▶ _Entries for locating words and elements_
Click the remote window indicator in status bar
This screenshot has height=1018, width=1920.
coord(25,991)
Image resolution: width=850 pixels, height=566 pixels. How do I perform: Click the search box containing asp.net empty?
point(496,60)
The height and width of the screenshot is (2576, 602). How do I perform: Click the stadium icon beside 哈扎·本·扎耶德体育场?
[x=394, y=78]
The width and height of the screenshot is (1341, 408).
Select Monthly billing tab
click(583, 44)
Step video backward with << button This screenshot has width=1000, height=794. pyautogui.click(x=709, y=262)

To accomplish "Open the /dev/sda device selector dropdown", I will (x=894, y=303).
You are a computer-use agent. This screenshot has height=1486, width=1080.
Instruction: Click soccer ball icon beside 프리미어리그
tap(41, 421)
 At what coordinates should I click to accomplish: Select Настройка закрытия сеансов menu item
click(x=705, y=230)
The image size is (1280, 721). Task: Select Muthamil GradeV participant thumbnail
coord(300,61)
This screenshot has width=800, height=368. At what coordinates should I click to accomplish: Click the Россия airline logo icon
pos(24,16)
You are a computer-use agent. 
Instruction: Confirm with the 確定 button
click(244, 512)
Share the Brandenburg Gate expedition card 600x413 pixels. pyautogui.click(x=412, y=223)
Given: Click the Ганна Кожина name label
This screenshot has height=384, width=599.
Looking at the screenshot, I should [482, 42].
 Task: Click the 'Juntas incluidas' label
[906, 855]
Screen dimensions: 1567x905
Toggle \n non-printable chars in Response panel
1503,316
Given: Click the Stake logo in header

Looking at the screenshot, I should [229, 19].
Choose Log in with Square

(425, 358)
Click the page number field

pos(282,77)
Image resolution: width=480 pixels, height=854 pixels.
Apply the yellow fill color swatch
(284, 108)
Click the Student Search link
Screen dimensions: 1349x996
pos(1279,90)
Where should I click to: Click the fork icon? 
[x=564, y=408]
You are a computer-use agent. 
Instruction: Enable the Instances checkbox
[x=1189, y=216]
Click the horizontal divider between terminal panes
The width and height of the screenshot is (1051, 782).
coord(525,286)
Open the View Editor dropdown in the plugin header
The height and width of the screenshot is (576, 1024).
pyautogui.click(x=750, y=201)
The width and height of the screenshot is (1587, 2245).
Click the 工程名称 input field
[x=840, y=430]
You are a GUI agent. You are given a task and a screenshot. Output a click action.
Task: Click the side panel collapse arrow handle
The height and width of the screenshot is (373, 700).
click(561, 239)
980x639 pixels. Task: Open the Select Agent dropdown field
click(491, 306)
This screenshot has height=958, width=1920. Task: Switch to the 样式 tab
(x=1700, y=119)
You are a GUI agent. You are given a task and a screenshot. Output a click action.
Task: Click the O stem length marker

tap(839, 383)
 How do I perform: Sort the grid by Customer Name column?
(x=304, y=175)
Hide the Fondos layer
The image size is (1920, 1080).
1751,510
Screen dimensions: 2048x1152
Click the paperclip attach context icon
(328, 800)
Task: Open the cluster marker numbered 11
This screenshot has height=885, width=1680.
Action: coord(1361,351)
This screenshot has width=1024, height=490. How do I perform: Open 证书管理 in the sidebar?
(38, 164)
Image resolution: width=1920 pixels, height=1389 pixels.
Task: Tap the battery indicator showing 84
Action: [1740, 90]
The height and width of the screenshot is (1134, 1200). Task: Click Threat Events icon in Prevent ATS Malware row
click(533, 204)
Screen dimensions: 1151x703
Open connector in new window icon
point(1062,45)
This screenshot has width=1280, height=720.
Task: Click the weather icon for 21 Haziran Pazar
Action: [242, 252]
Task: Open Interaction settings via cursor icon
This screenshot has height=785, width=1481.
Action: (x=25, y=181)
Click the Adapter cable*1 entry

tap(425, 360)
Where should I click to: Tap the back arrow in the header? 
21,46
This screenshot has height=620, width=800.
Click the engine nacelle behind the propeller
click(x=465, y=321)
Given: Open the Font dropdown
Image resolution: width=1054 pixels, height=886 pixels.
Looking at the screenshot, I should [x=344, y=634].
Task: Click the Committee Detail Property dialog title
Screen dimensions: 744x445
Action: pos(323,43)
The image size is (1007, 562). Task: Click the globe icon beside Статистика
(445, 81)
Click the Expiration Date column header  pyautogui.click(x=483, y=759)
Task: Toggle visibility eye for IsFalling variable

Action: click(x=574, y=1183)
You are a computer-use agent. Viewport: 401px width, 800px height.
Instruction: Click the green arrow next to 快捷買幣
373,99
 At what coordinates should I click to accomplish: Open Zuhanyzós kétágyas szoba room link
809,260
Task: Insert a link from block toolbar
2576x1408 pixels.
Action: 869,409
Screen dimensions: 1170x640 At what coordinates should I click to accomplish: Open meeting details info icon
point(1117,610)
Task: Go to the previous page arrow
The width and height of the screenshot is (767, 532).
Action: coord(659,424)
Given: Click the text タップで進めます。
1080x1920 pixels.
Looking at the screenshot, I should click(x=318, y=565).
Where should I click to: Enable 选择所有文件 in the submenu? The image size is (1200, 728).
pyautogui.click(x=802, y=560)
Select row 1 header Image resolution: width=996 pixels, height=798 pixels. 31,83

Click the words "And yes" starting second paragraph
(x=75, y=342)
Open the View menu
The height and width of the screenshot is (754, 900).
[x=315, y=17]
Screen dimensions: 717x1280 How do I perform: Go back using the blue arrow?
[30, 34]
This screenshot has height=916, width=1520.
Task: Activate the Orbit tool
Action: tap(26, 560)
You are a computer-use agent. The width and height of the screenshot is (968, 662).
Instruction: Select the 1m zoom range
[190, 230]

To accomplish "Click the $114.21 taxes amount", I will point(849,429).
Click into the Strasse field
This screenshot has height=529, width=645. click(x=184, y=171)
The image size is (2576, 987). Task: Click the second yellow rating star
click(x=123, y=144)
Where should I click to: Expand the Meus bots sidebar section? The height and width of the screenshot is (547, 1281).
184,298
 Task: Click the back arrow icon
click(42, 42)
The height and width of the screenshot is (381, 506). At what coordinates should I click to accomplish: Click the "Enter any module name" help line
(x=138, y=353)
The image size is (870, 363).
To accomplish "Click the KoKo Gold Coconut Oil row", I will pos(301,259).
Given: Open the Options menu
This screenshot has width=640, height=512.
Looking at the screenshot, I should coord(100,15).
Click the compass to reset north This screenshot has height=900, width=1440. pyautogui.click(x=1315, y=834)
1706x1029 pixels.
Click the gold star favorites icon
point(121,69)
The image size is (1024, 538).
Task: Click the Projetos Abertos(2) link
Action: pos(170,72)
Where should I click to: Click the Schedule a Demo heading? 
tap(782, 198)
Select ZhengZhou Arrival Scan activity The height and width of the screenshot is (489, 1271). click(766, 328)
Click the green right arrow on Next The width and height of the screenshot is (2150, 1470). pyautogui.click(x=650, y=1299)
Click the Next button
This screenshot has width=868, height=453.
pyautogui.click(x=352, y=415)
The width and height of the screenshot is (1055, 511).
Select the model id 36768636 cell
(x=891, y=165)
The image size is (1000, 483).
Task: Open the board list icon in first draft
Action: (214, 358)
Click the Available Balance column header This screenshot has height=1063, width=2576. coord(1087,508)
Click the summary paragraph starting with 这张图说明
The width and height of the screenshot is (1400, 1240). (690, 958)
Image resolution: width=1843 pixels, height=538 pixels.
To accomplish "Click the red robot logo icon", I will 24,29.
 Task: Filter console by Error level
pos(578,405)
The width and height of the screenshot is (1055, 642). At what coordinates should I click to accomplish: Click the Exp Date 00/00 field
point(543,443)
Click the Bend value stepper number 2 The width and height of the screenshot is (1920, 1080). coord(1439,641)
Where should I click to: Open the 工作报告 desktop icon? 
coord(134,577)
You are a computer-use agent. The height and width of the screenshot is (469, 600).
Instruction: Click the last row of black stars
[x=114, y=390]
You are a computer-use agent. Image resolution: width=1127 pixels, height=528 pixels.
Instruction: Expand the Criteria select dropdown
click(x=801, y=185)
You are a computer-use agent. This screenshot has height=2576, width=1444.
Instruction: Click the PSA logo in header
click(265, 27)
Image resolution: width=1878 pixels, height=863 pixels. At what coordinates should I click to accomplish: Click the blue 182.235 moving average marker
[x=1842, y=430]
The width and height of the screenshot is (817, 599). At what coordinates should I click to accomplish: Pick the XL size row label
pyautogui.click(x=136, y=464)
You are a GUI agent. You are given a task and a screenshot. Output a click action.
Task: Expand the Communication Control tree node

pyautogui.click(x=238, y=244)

▶ _STATED GOAL_
Please format the records as a two-column CSV with the columns instruction and answer, one row per record, with each text and its answer in its own quoted field and line breaks replaced by spaces. Begin at the line that has "Task: Click the Committee", stop after the line that has "Action: click(x=574, y=1183)", and include only those records.

▶ _ANSWER TO THIS EXERCISE_
instruction,answer
"Task: Click the Committee Detail Property dialog title Screen dimensions: 744x445","Action: pos(323,43)"
"The image size is (1007, 562). Task: Click the globe icon beside Статистика","(445, 81)"
"Click the Expiration Date column header","pyautogui.click(x=483, y=759)"
"Task: Toggle visibility eye for IsFalling variable","Action: click(x=574, y=1183)"